═══ Dataset content
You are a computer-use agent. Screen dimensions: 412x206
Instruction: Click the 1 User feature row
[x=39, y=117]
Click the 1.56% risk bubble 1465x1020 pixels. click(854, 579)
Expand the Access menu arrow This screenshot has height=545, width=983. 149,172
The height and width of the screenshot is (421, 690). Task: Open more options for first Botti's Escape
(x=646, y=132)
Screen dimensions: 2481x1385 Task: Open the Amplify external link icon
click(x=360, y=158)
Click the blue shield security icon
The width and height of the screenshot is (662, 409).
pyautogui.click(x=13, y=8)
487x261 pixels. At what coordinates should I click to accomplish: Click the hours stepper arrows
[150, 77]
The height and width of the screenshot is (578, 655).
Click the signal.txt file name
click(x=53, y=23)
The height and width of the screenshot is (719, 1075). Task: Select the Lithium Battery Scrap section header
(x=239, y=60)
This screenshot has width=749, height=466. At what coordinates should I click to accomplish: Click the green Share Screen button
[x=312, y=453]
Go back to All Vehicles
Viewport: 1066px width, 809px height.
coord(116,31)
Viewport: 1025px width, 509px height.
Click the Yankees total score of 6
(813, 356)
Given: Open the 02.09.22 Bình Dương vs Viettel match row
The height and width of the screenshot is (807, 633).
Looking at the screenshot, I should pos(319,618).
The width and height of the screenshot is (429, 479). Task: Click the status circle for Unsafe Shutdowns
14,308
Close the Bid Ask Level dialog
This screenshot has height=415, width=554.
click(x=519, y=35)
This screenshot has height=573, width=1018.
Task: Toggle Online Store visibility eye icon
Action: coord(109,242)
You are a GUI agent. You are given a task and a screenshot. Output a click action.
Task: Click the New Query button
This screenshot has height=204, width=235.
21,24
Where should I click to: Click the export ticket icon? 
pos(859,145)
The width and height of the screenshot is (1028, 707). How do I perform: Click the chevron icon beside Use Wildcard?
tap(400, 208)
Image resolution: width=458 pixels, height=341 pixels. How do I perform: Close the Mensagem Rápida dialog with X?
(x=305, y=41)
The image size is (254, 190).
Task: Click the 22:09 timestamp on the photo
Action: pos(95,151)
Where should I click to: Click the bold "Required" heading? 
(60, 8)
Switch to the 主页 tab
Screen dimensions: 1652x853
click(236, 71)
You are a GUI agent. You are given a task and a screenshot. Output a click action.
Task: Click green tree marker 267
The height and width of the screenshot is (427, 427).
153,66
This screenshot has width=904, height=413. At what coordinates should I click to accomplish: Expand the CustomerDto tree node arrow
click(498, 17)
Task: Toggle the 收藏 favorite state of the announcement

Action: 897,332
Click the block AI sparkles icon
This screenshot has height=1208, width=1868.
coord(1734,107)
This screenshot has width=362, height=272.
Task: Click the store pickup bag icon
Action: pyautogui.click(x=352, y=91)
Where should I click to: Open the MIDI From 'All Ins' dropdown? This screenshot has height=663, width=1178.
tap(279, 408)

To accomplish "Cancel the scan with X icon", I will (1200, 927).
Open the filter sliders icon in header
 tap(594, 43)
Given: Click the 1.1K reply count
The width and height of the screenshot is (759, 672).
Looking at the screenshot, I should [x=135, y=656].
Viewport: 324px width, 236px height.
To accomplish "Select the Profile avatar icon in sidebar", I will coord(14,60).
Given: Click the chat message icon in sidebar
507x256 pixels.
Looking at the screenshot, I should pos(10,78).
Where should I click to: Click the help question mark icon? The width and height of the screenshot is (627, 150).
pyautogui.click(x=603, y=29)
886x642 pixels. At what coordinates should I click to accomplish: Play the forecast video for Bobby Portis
══════
What the task asks » Reproduce every line of the records above without any change, from the start of the records up to and including the line with "Action: coord(109,242)".

Solution below »
You are a computer-use agent. Screen dimensions: 412x206
Instruction: Click the 1 User feature row
[x=39, y=117]
Click the 1.56% risk bubble 1465x1020 pixels. click(854, 579)
Expand the Access menu arrow This screenshot has height=545, width=983. 149,172
The height and width of the screenshot is (421, 690). Task: Open more options for first Botti's Escape
(x=646, y=132)
Screen dimensions: 2481x1385 Task: Open the Amplify external link icon
click(x=360, y=158)
Click the blue shield security icon
The width and height of the screenshot is (662, 409).
pyautogui.click(x=13, y=8)
487x261 pixels. At what coordinates should I click to accomplish: Click the hours stepper arrows
[150, 77]
The height and width of the screenshot is (578, 655).
Click the signal.txt file name
click(x=53, y=23)
The height and width of the screenshot is (719, 1075). Task: Select the Lithium Battery Scrap section header
(x=239, y=60)
This screenshot has width=749, height=466. At what coordinates should I click to accomplish: Click the green Share Screen button
[x=312, y=453]
Go back to All Vehicles
Viewport: 1066px width, 809px height.
coord(116,31)
Viewport: 1025px width, 509px height.
Click the Yankees total score of 6
(813, 356)
Given: Open the 02.09.22 Bình Dương vs Viettel match row
The height and width of the screenshot is (807, 633).
Looking at the screenshot, I should pos(319,618).
The width and height of the screenshot is (429, 479). Task: Click the status circle for Unsafe Shutdowns
14,308
Close the Bid Ask Level dialog
This screenshot has height=415, width=554.
click(x=519, y=35)
This screenshot has height=573, width=1018.
Task: Toggle Online Store visibility eye icon
Action: coord(109,242)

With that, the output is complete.